(Image: Pat Sullivan/AP)
When it was announced last week that MLB would expand instant replay, Commissioner Bud Selig said, "I couldn't help but sense in the room the acceptance and excitement. People understood they were sitting in on something that was historic." It would be easy for a jaded fan to assume that Selig was being hyperbolic. After all, the only replay baseball has allowed in the last five years has been on close home runs, and the only previous proposals involved fair-foul calls and traps.
Maybe it’s the soft bigotry of low expectations (or that I’m an easy sell), but the new replay proposal sounds bloody terrific. The idea that MLB would someday have meaningful replay seemed fanciful less than one week ago. Now it feels like our long national nightmare is almost over. Surely, there must be negatives and unintended consequences I haven’t fully considered, but for now we can keep it on the positive.
Brewers beat writer Tom Haudricourt has long promoted the idea of a fifth umpire on each crew who would be responsible for reviewing questionable calls. That seemed like a reasonable idea, and since I read Haudricourt more than any other baseball writer, I never really gave the notion of manager’s challenges much thought. Now that it’s part of the official MLB proposal – one challenge in the first six innings, two challenges from the seventh on – it seems so obvious we all should have thought of it. It works fine in the NFL, and it will be even better in baseball without managers having to throw those silly challenge flags.
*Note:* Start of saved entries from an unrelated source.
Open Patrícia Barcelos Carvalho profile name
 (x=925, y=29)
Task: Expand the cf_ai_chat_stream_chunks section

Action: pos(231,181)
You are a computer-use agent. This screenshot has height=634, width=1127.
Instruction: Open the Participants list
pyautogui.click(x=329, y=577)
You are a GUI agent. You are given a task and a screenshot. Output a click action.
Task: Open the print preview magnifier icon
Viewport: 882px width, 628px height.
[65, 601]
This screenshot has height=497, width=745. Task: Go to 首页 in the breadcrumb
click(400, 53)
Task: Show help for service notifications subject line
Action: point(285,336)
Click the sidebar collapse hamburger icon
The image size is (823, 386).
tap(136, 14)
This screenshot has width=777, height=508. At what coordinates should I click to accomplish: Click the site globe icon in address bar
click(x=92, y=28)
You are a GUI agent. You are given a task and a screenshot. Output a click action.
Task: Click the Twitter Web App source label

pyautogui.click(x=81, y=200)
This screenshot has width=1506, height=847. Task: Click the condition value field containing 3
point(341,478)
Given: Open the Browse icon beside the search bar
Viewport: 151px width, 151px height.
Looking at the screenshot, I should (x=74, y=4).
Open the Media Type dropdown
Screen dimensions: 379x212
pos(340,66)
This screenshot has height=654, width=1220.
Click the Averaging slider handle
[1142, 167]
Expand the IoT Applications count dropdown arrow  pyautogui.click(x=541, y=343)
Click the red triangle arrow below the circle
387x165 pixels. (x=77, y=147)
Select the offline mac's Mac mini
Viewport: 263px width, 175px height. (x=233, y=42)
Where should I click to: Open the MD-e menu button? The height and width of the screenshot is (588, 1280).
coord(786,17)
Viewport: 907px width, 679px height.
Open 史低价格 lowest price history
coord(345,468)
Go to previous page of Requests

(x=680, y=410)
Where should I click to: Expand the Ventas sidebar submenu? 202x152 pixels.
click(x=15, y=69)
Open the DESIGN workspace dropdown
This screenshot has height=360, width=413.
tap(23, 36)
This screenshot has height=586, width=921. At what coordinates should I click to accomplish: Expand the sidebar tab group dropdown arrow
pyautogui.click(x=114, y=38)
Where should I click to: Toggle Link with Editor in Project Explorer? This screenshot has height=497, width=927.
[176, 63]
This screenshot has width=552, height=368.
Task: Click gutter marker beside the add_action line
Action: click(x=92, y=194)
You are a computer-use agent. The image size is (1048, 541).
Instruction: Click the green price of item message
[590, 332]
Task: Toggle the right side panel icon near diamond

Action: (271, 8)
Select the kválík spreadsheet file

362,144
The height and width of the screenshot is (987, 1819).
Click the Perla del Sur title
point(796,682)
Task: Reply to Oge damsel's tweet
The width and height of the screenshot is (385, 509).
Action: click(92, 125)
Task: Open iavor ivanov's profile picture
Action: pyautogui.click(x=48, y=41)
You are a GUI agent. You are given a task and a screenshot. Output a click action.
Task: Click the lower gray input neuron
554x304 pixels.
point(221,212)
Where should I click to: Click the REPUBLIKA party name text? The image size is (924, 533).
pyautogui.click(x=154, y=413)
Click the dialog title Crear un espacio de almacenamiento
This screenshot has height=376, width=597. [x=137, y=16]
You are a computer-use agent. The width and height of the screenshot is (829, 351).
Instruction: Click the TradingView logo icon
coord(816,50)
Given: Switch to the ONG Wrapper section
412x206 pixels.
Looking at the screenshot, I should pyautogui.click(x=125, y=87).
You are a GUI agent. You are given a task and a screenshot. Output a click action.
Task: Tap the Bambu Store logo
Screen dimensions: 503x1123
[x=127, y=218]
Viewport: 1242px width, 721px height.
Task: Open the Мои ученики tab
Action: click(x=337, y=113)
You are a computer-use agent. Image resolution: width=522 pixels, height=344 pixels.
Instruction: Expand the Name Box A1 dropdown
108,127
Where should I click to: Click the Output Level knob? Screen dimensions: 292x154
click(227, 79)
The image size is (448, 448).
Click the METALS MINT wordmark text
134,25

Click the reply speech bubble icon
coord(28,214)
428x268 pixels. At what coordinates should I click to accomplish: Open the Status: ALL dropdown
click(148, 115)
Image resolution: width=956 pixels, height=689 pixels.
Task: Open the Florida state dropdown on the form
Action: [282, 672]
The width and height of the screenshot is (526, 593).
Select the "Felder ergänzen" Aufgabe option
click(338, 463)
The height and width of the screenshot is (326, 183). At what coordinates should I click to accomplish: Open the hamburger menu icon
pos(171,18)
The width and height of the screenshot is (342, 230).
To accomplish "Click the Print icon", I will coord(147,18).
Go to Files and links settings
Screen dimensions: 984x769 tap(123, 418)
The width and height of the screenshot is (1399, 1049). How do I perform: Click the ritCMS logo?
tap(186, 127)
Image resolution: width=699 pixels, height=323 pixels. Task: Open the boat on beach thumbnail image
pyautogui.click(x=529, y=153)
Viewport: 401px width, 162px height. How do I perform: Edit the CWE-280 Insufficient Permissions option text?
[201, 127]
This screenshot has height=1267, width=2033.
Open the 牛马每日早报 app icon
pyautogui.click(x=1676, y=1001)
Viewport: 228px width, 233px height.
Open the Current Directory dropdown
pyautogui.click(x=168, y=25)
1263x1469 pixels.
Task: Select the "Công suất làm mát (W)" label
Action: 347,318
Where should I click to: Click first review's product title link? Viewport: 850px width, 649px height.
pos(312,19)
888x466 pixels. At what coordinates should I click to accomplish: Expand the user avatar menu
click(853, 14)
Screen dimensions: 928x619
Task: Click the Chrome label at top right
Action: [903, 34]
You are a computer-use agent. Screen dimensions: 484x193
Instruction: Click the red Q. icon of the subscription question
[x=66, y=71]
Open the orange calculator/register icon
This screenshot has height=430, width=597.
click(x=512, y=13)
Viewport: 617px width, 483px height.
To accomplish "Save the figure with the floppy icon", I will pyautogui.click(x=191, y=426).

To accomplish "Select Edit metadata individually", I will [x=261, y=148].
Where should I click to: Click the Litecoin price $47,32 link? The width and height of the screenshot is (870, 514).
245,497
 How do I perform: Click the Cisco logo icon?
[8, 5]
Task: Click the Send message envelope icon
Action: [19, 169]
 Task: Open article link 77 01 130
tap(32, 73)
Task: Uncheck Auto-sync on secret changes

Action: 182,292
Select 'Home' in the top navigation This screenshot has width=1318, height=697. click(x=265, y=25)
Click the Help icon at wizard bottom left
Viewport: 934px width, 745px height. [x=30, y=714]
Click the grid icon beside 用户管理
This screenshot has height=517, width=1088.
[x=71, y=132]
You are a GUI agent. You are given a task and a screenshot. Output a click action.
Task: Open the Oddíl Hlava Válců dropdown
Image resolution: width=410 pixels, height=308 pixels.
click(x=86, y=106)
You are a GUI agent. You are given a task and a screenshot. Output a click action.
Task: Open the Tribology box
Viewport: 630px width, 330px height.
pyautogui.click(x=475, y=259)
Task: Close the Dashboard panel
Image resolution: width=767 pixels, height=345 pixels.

The fact that not all plays will be reviewable is a potential can of worms, but the other major sports already place limits on reviewable plays, so it’s nothing sports fans aren’t used to. And it’s mostly reassuring that Braves president John Schuerholz, who was on the committee that put the replay proposal together, said, "Reviewable plays will cover 89 percent of those incorrect calls that were made in the past." If he’s putting on odd number like 89% on it, that might suggest they really worked out the details. (Hit-by-pitch was an example of a play that probably wouldn’t be reviewable.)
All instant replay would still be reviewed at MLB offices in New York, as disputed home run calls already are. I’m still not sure why they can’t do that locally, but it doesn’t seem to take that long when it happens. Schuerholz has said replay reviews take just over three minutes on average under the current system. On the few occasions Jonathan Lucroy had to catch Randy Wolf, the time Lucroy spent making repeated trips to the mound surely took more than three minutes.
In previous public comments about expanding replay, Selig and other MLB officials have said they don’t want to create too many delays or slow down the rhythm of the game. With a challenge system, it’s not hard to imagine managers stalling – i.e., having their pitcher step off or make multiple pickoff throws – until it becomes clear what a replay shows. But it’s worth keeping in mind baseball is a game where stalling – i.e., pitchers stepping off or making multiple pickoff throws – is already built into the rhythm of the game. Fans who want a game with a time limit wouldn’t be watching baseball in the first place.
During the Brewers/Reds game on Sunday (speaking of no rhythm), broadcaster and replay skeptic Bill Schroeder commented, “A lot of folks are for replay, but not in the manner they’ve suggested it.” Rather than pick apart the current proposal and focus on the things that aren’t magnificent, we might as well be grateful it’s so promising.